Notre avis : Itinéraires s’inscrit dans un genre peu fécond : la fiction sociale, qui prend souvent pour cadre les villages exsangues disséminés en France. A l’ombre des usines fermées y traîne une jeunesse désœuvrée. Des films comme Dix-sept ans (Didier Nion, 2003), ou bien encore les récent Alex, ont déjà dressé le bilan, alarmiste, mais non sans tendresse, de ces enfants du chômage et de l’ennui. Itinéraires ne fait pas exception : difficile de grandir dans un village où seuls percent des rayons de soleil cathodiques, gracieusement prodigués par la TV du salon.

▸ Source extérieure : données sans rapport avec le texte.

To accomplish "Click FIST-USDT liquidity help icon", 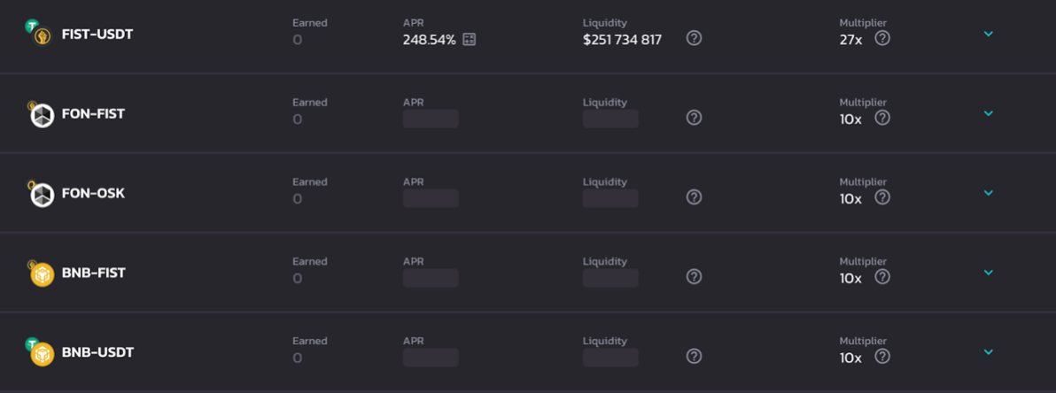I will [x=694, y=38].
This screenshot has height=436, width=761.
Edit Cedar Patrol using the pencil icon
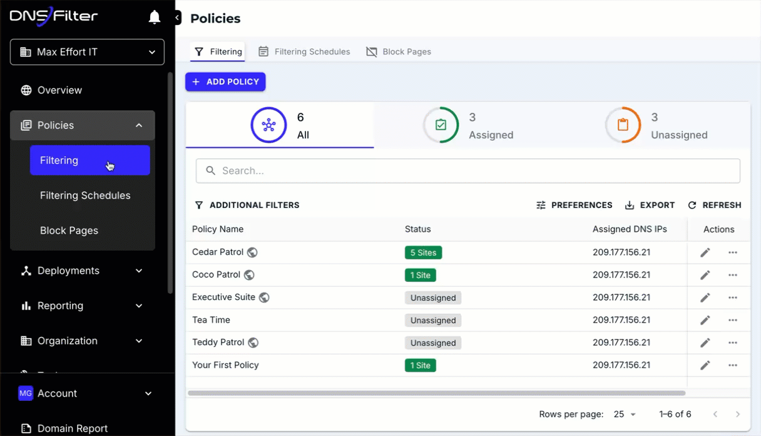click(705, 252)
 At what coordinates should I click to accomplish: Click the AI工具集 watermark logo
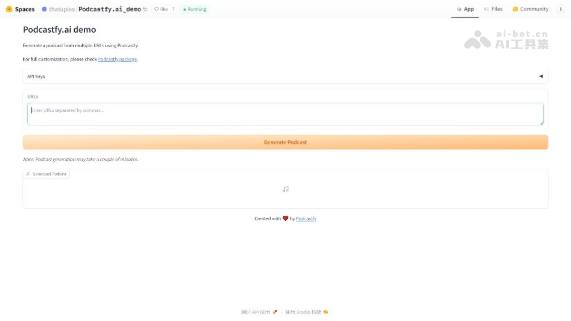click(x=506, y=40)
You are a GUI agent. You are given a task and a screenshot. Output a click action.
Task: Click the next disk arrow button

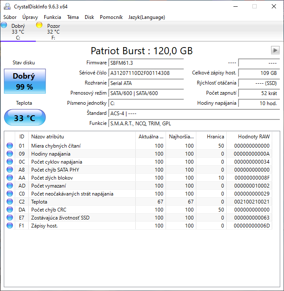pos(275,50)
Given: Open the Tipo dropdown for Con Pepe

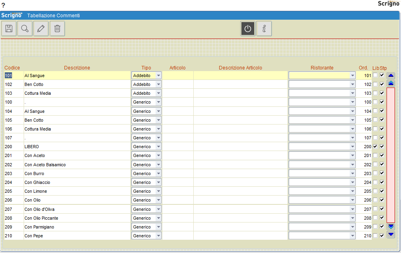Looking at the screenshot, I should point(157,235).
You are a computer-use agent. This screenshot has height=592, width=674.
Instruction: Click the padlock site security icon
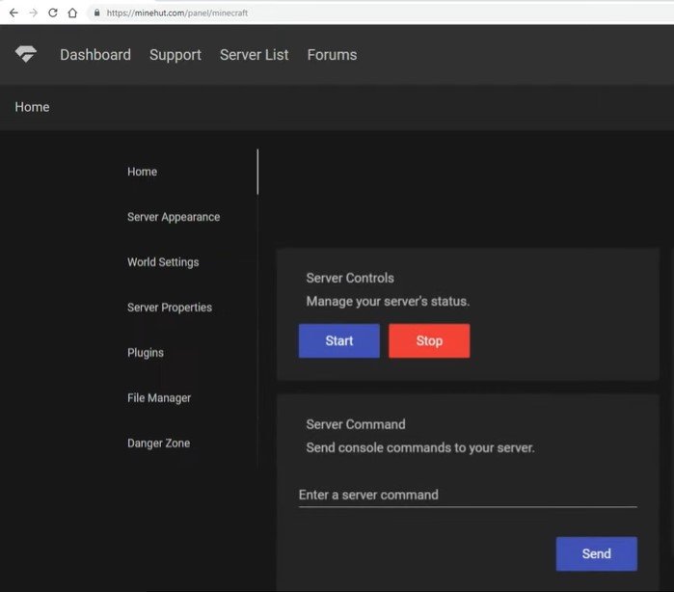click(x=96, y=13)
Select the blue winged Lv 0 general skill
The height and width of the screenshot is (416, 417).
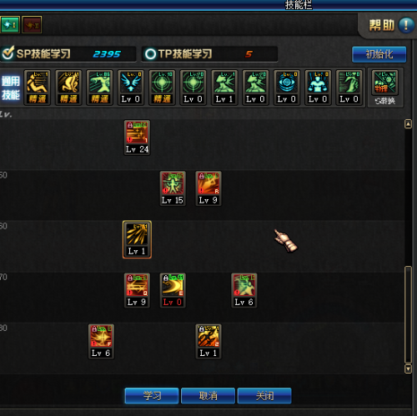click(x=131, y=88)
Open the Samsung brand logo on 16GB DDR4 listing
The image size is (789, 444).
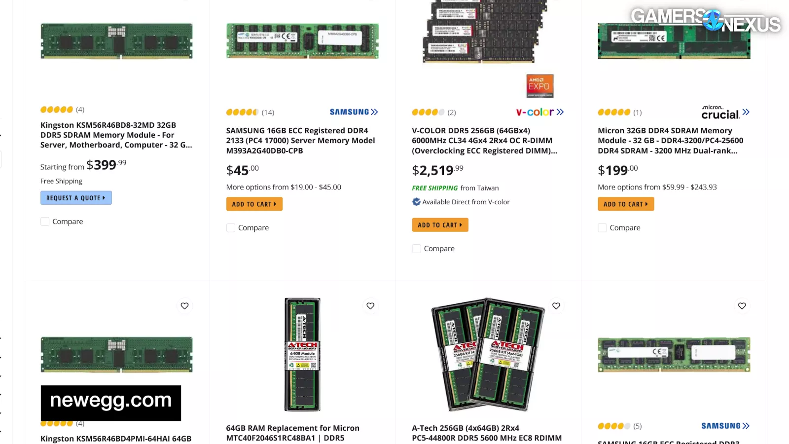354,112
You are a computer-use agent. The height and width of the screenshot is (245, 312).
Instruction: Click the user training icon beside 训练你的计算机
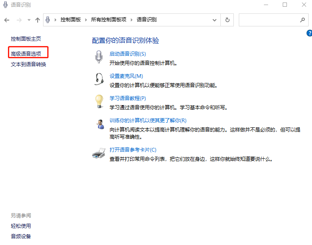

La jeunesse fusillée, puisqu’il en faut une, c’est Thierry (Yann Tregouët), travailleur du quotidien (petits boulots de journalier, heureusement grand-mère est là pour protéger contre la précarité) au physique sauvage. D’ailleurs, les premières minutes mettent la pression : cris, violence des corps, alcool. On se voyait déjà dans un remake de La vie de Jésus de Bruno Dumont. Puis, accusé de complicité de meurtre, l’ado va en prison. Flash-forward : cinq ans après. A sa sortie, le jeune voyou est déjà vieux. Les cheveux coupés courts (ça lui donne l’air d’un dur), il ressemble au grand frère qu’il n’a jamais eu. La réinsertion sera rude, à coup de boulots minables, de famille interloquée (le père alcoolique, en pull EDF-GDF, ne comprend pas son fils), de coups tout court. Voilà pour le contexte.
Rapidement, le jeune homme se trouvera accusé d’un crime qu’il n’a pas commis. Premier réflexe (après une tentative de dénonciation qui tourne court) : la fuite. Celle-ci est traitée sans suspense préfabriqué. La caméra de Christophe Otzenberger, un habitué des documentaires, est calme, et n’abuse pas d’effets cinéma-vérité trop indigestes qui n’auraient clairement pas leur place ici (caméra à l’épaule, montage serré). Une attitude sereine, presque contemplative, aux antipodes du "sens du suspense" tant vanté dans L’enfant. L’itinéraire de Thierry se fait sans bruit ni fureur : pas de superflic modèle Tommy Lee Jones à ses trousses, ni de donneuse de province pour le faire chanter. Juste des hommes, superbement creusés par un réalisateur soucieux de laisser vivre ses personnages, de les rendre crédibles et humains. Une sensibilité qui doit beaucoup aux acteurs : le jeune Yann Tregouët, bien sûr, mais aussi Jacques Bonnaffé, commandant à cran arborant les traits tirés du fonctionnaire blasé, et Lionel Abelanski, toujours très fort quand il s’agit d’imposer sa présence lunaire. Avec tout ça, le film a un peu tendance à laisser de côté la traque, l’argument policier. Et tant pis si la réflexion sur la machine judiciaire nous apparaît peu convaincante. L’essentiel, c’est d’avoir réussi à imposer un regard humain sur des événement difficiles, d’être parvenu à nous impliquer dans cet étonnant parcours, fait de rencontres éphémères et d’espoirs déçus. Malgré nos quelques réserves, n’hésitez pas, et laissez-vous tenter par cet itinéraire qui privilégie les chemins de traverse.